TEXTE:
>>

«Tuuuh», crache un motocycliste dans la file indienne, juste devant nous. 100 mètres après, le jeune homme répète le même geste. Une autre dame cure ses dents dans un véhicule de transport commun (Sotrama) et projette aussi de la salive à travers la glace de custode (fenêtre du véhicule) sans se soucier des autres usagers. Effet de jeûne, explique-t-on, à tort ou à raison ? On est vraiment un jour de Ramadan. La circulation est très dense en Commune I sur les voies qui mènent à Djélibougou. Automobilistes et motocyclistes tentent de se frayer un chemin fluide pour arriver rapidement à destination. Tout le monde semble avoir les mêmes horaires.
Le décor est sobre. Gargotes et autres petits restaurants ont fermé leurs portes juste pour le mois de Ramadan. Des jeunes filles drapées de Djellaba assortie de foulard se trouvent de part et d’autre de la voie. Le carême a ses exigences. C’est un mois béni qui consacre le jeûne : une privation de nourritures et d’eau pendant la journée pour accomplir un pilier important de la religion. Le jeûne est donc une obligation pour tout fidèle musulman, sain d’esprit et de corps.
Mais tout le monde s’accorde à reconnaître que le jeûne doit se faire dans des conditions requises pour être agréé par Allah, Clément et Miséricordieux. Mais il y a des débats d’écoles sur le fait d’avaler sa salive. Certains estiment que la pratique (avaler sa salive) est un facteur d’annulation du jeûne. Ils se mettent à cracher excessivement et partout sans discernement aucune. Les crachats visibles un peu partout sont annonciateurs du Ramadan. Les gens crachent n’importent comment en oubliant aussi que le carême rime avec la propreté. Cet acte perpétré par certains fidèles n’est pas hygiénique et répond encore moins à un quelconque critère religieux. Ces projections de salive peuvent être à l’origine de la trans mision de certaines maladies. Autrement dit, les crachats peuvent être des agents pathogènes parce que pouvant contenir des microbes, bactéries et autres.
Selon les spécialistes, la salive est un mélange d’eau, de protéines, d’électrolytes et de sels minéraux. Elle est issue des glandes salivaires principales (parotides, sublinguales et sous-maxillaires) et des glandes annexes sous la muqueuse. Le débit salivaire d’un adulte est d’environ 1 litre par jour mais il faut savoir qu’on salive plus debout ou couché. On le fait moins étant assis et plus en hiver qu’en été mais globalement très peu la nuit.

<<

CONSIGNE:
Traduisez en anglais cette phrase du texte : « Selon les spécialistes, la salive est un mélange d’eau, de protéines, d’électrolytes et de sels minéraux. »

JEU DE DONNÉES:
>>

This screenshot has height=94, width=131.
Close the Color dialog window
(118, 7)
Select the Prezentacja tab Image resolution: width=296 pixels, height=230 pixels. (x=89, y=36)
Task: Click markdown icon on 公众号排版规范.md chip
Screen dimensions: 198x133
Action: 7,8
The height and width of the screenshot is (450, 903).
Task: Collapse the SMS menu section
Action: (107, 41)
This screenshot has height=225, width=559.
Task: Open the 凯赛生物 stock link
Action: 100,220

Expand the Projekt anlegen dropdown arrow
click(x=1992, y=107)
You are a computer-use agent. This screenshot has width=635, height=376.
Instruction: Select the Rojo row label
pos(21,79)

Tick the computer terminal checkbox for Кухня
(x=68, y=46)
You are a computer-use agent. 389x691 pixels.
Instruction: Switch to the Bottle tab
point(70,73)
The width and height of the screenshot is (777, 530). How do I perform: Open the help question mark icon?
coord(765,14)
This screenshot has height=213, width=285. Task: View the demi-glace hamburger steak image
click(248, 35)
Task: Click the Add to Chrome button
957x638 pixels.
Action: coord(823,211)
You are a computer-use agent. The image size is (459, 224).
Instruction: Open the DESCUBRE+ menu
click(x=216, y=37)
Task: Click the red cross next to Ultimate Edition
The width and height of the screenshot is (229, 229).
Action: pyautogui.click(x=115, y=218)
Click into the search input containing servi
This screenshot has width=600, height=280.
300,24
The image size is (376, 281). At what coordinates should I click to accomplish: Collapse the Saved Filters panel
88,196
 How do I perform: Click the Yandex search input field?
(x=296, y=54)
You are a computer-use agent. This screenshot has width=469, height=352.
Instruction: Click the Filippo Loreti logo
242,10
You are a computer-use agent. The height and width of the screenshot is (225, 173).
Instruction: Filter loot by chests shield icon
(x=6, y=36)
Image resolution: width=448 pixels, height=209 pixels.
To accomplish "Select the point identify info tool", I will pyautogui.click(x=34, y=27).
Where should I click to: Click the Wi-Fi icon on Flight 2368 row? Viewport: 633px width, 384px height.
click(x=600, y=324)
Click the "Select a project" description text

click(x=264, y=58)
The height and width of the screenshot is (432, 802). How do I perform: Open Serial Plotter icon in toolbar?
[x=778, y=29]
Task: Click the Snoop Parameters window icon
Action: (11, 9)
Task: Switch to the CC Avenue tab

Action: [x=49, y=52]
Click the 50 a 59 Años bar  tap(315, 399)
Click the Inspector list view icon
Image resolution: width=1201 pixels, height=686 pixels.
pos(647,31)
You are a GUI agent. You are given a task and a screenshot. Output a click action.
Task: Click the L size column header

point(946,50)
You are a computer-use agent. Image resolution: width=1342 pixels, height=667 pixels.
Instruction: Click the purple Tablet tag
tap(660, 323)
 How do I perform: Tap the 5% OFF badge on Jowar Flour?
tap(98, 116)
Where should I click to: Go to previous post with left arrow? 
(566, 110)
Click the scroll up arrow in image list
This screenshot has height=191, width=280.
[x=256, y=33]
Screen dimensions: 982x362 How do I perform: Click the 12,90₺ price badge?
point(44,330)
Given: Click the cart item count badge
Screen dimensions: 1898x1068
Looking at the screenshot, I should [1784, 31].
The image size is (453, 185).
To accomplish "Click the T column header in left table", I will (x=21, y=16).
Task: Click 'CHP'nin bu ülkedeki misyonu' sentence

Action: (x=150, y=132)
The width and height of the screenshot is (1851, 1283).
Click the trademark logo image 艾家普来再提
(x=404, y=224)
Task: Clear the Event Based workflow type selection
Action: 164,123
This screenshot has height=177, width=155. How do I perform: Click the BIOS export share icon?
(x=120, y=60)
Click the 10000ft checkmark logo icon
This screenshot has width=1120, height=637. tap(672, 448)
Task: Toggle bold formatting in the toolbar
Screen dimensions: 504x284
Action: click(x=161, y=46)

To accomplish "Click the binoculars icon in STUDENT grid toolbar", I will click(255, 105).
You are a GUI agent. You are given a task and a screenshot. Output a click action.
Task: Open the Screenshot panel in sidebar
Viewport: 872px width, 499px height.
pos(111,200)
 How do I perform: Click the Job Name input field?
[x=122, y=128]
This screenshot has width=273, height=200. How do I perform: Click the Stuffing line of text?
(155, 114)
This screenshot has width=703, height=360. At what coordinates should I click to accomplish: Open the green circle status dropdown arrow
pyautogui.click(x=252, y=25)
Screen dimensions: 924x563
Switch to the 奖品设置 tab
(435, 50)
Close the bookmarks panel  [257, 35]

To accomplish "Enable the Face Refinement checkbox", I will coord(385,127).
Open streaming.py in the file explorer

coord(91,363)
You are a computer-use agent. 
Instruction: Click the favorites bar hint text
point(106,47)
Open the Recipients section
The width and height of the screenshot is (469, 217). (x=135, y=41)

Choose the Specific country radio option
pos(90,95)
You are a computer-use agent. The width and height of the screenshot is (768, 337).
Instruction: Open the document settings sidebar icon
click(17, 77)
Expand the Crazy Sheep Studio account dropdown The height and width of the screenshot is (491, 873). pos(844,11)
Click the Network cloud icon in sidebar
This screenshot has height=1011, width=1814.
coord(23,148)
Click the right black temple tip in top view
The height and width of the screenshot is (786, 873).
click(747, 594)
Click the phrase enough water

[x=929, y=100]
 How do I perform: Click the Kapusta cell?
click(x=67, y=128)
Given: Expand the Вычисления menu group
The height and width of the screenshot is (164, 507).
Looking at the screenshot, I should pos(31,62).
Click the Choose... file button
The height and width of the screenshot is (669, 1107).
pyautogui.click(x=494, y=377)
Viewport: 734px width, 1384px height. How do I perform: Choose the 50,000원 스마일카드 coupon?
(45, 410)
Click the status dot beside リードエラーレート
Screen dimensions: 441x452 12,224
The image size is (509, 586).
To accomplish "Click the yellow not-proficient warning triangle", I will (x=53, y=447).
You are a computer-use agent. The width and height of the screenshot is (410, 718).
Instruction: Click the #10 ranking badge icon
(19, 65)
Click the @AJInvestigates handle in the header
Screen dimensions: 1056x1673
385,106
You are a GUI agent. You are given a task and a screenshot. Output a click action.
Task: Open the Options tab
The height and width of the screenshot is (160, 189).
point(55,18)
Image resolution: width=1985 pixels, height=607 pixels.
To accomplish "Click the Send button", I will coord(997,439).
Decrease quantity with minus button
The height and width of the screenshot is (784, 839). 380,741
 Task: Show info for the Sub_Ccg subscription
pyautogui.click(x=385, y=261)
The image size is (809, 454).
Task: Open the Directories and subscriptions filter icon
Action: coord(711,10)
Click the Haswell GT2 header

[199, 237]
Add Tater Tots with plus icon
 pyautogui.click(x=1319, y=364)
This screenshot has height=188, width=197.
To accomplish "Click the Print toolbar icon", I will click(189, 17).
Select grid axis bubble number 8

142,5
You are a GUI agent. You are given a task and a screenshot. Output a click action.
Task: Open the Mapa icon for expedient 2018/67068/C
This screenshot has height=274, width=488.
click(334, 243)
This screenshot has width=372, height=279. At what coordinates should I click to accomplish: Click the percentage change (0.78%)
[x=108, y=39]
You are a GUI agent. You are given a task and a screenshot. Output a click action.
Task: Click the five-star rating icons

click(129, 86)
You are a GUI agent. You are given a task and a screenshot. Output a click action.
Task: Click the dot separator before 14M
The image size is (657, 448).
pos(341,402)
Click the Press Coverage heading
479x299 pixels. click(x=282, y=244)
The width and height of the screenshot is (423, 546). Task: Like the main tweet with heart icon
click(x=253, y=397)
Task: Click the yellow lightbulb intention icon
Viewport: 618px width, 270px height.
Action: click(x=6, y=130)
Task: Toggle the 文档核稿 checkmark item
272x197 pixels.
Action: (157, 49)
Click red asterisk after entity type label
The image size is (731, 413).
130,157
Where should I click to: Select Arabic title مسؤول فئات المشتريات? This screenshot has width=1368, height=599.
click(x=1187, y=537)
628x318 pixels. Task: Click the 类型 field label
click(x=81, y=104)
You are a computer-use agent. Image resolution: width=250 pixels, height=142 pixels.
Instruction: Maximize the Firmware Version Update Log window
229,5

<<

VOTRE RÉPONSE:
According to specialists, saliva is a mixture of water, proteins, electrolytes and mineral salts.